- _Activity_: Take each line in the entries below that holds "title" and show it.

(Records drawn from a dataset)
----------------

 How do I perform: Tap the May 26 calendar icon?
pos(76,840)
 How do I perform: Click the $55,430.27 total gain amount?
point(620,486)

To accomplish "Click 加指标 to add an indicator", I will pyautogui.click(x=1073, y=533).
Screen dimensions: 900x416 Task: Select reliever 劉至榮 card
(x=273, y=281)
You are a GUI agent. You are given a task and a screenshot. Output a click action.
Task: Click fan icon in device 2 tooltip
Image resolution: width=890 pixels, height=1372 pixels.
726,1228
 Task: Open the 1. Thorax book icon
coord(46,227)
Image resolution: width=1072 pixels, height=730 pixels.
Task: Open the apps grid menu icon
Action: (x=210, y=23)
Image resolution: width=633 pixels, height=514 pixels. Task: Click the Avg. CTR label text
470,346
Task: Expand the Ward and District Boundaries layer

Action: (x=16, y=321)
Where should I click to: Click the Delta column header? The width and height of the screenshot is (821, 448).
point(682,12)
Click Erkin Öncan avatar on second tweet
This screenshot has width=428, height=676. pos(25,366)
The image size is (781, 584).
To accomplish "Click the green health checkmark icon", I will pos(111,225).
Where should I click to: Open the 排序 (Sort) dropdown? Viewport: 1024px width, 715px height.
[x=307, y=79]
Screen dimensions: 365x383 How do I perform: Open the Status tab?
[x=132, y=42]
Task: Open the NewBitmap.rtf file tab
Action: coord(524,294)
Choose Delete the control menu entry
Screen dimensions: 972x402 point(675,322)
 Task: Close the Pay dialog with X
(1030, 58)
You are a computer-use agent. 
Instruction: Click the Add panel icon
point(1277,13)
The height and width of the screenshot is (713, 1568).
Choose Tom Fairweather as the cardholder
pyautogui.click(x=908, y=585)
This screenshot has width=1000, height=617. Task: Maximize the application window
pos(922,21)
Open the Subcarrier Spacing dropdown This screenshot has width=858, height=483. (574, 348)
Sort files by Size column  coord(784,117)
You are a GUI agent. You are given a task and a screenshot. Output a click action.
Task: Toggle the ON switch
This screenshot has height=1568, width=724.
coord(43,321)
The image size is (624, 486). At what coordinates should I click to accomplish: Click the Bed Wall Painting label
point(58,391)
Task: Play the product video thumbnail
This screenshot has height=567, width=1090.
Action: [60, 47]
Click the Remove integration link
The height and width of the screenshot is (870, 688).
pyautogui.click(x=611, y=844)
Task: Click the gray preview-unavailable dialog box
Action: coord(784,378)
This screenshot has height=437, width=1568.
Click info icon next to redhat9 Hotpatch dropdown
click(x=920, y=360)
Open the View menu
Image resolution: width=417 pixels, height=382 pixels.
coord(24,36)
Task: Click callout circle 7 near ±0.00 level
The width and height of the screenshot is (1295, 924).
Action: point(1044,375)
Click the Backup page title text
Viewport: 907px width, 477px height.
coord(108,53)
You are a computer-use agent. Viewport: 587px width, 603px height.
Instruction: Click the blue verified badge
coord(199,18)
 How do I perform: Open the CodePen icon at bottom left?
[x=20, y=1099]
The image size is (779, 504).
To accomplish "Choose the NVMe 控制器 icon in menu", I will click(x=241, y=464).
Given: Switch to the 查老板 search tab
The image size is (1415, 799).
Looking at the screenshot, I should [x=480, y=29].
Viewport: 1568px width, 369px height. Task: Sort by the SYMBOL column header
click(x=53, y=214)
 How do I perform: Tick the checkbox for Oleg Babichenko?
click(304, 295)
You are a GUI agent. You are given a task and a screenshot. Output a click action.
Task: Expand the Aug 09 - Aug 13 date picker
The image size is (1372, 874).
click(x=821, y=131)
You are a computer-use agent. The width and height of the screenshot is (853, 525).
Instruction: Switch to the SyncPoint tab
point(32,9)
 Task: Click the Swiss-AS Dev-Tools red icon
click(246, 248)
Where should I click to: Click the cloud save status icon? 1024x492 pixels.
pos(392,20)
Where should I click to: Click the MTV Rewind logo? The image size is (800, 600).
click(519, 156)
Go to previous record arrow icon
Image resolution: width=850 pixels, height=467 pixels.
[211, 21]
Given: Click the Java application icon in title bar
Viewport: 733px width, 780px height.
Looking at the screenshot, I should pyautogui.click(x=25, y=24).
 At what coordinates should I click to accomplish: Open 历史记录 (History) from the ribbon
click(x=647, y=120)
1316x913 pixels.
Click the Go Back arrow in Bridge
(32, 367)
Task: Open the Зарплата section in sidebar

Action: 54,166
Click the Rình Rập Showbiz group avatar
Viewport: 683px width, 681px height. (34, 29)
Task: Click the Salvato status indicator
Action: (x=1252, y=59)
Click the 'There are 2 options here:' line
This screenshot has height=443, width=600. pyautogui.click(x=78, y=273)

----------------

- _Answer section_:
Click the Backup page title text
Given: Click the Java application icon in title bar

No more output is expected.